EXERCISE AIM → Copy out the data below from the line containing "barbacoas (368, 15)" to the line containing "[Viber] (92, 364)", both lines included, with all images left out.

==== TASK DATA ====

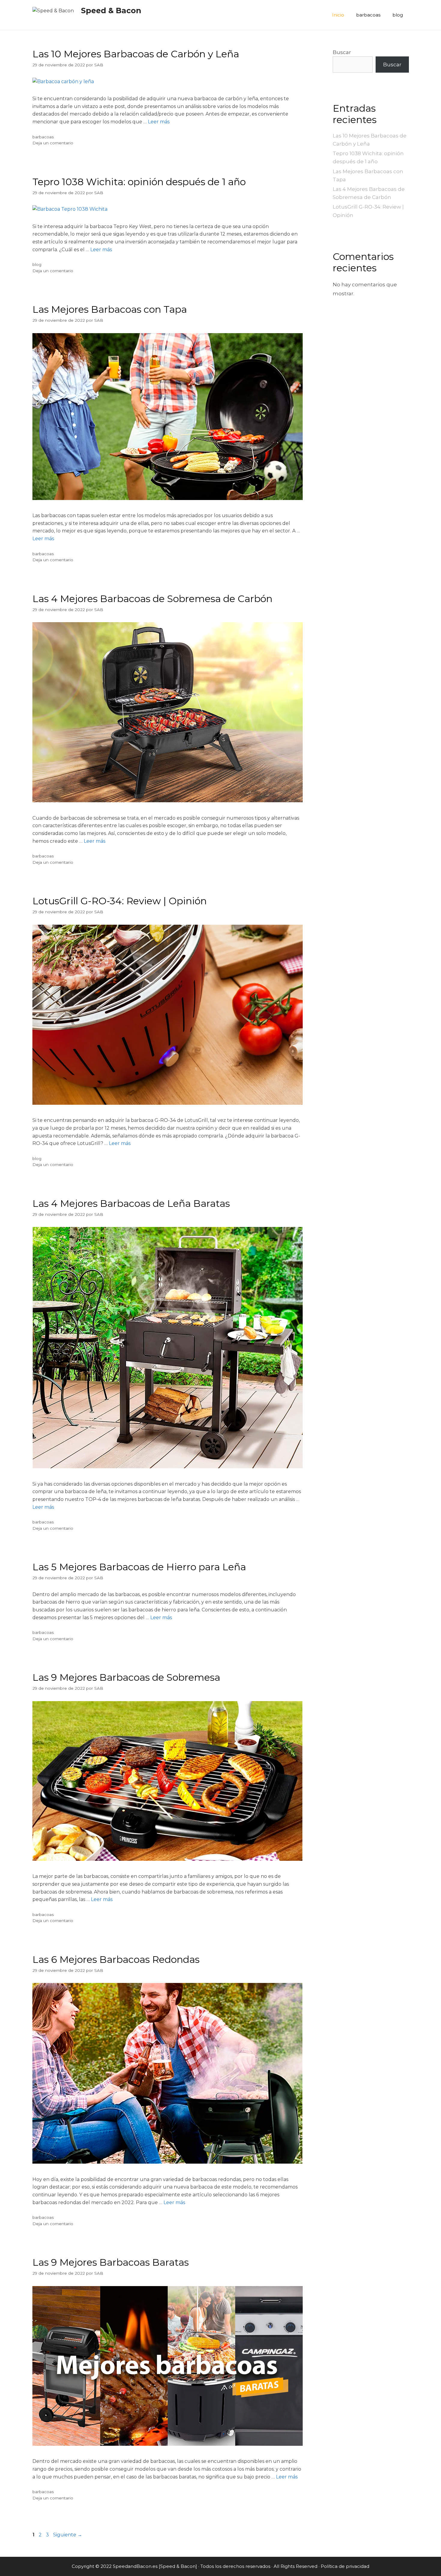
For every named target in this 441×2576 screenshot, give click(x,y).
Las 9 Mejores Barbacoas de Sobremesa (126, 1677)
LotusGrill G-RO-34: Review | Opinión (119, 901)
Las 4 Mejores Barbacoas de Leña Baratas (131, 1203)
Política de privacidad (345, 2566)
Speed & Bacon (111, 10)
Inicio (338, 15)
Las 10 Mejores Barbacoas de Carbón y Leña (135, 54)
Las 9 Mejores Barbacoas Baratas (110, 2262)
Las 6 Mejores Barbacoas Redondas (116, 1959)
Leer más (159, 122)
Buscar (342, 52)
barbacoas (368, 15)
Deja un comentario (52, 142)
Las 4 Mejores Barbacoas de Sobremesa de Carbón (152, 598)
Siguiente (67, 2535)
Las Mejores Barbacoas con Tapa (109, 309)
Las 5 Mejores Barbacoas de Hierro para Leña (139, 1567)
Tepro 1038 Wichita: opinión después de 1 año (139, 182)
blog (397, 15)
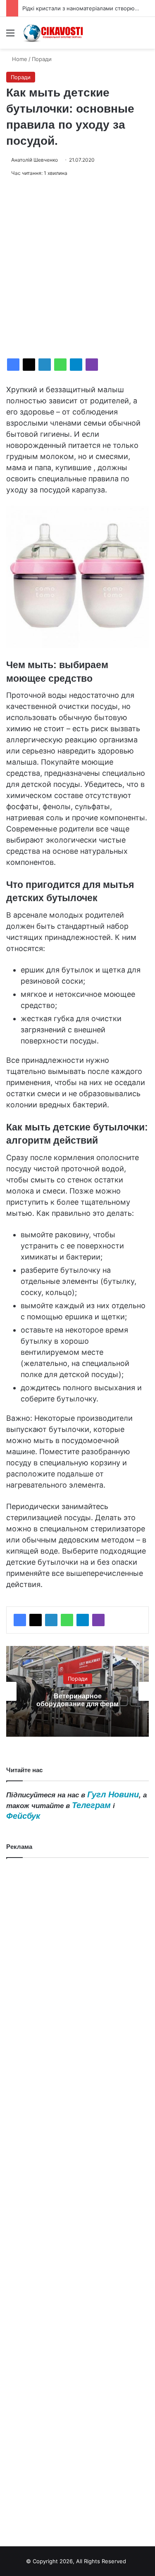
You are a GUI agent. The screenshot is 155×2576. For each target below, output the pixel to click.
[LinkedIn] (44, 364)
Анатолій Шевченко (34, 160)
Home (18, 59)
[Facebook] (13, 364)
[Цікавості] (54, 33)
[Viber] (92, 364)
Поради (42, 59)
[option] (77, 1691)
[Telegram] (76, 364)
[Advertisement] (77, 268)
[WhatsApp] (60, 364)
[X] (29, 364)
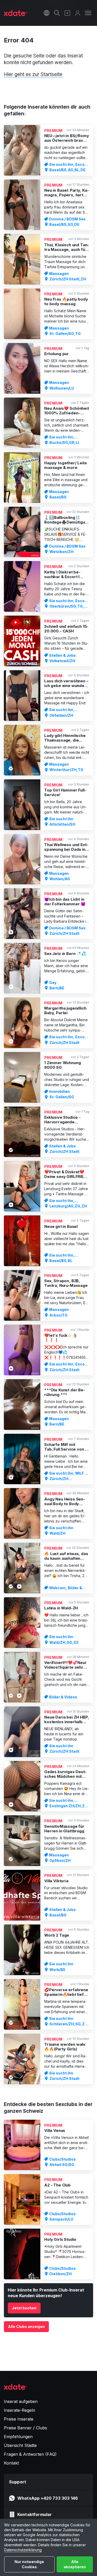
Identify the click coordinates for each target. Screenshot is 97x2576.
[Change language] (46, 13)
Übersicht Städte (20, 2445)
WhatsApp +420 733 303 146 (47, 2498)
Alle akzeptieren (75, 2564)
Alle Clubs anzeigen (26, 2326)
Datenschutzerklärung (23, 2550)
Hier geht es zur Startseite (33, 74)
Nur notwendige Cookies (29, 2564)
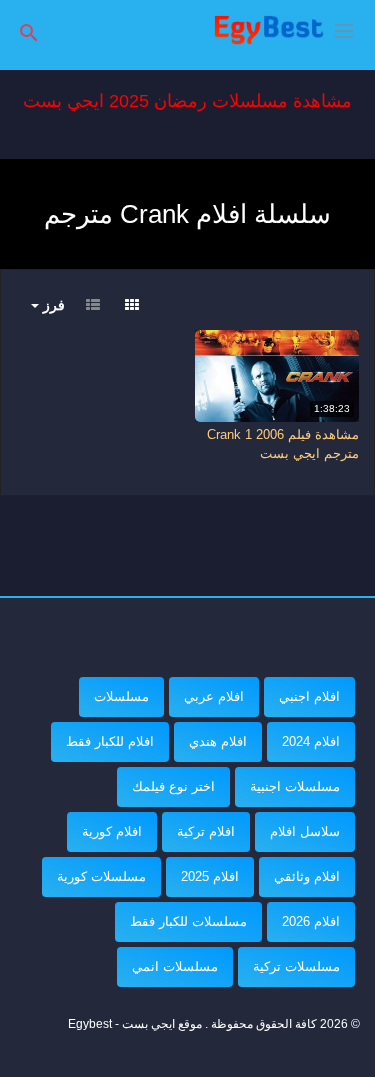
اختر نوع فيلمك (173, 786)
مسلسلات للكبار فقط (188, 921)
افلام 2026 (311, 921)
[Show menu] (344, 29)
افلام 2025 (210, 876)
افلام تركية (206, 831)
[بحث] (29, 31)
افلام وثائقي (307, 876)
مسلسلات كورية (101, 876)
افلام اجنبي (309, 696)
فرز (52, 305)
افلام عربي (214, 696)
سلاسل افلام (305, 831)
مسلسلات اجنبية (295, 786)
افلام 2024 (311, 741)
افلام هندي (218, 741)
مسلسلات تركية (296, 966)
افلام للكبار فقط (110, 741)
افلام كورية (112, 831)
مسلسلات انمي (175, 966)
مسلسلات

====

RESPONSE TO THIS EXERCISE →
barbacoas (368, 15)
Deja un comentario (52, 142)
Las 4 Mejores Barbacoas de Sobremesa de Carbón (152, 598)
Siguiente (67, 2535)
Las Mejores Barbacoas con Tapa (109, 309)
Las 5 Mejores Barbacoas de Hierro para Leña (139, 1567)
Tepro 1038 Wichita: opinión después de 1 año (139, 182)
blog (397, 15)
You are a GUI agent. The screenshot is 155×2576. For each target below, output the pixel to click.
[LinkedIn] (44, 364)
Анатолій Шевченко (34, 160)
Home (18, 59)
[Facebook] (13, 364)
[Цікавості] (54, 33)
[Viber] (92, 364)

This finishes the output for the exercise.